Some useful references

  1. Michaelsen SR, Christensen IJ, Grunnet K, et al. Clinical variables serve as prognostic factors in a model for survival from glioblastoma multiforme: an observational study of a cohort of consecutive non-selected patients from a single institution. BMC Cancer. 2013;13(1):402.

  2. van Linde ME, Brahm CG, de Witt Hamer PC, et al. Treatment outcome of patients with recurrent glioblastoma multiforme: a retrospective multicenter analysis. Journal of Neuro-Oncology. 2017;135(1):183-192.

  3. Bette S, Barz M, Huber T, et al. Retrospective analysis of radiological recurrence patterns in glioblastoma, their prognostic value and association to postoperative infarct volume. Scientific Reports. 2018;8(1):4561.
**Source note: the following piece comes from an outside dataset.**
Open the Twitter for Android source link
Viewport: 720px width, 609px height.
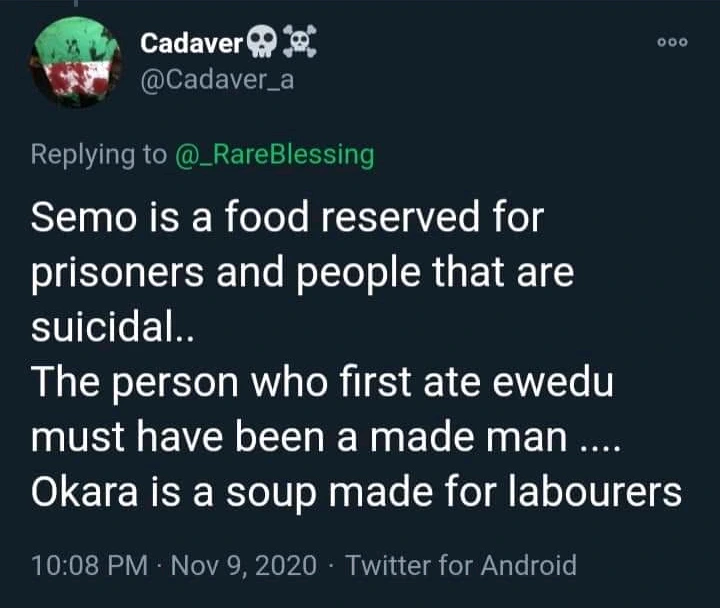tap(461, 566)
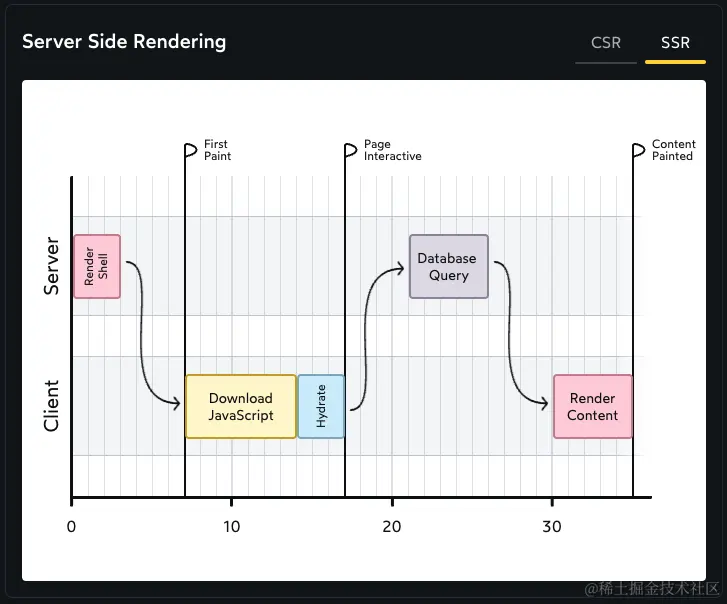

  4. Park C-K, Kim JH, Nam D-H, et al. A practical scoring system to determine whether to proceed with surgical resection in recurrent glioblastoma. Neuro-oncology. 2013;15(8):1096-1101.

  5. Tully PA, Gogos AJ, Love C, Liew D, Drummond KJ, Morokoff AP. Reoperation for recurrent glioblastoma and its association with survival benefit. Neurosurgery. 2016;79(5):678-689.

  6. Lu VM, Jue TR, McDonald KL, Rovin RA. The survival effect of repeat surgery at glioblastoma recurrence and its trend: A systematic review and meta-analysis. World Neurosurgery. 2018; 115:453-459.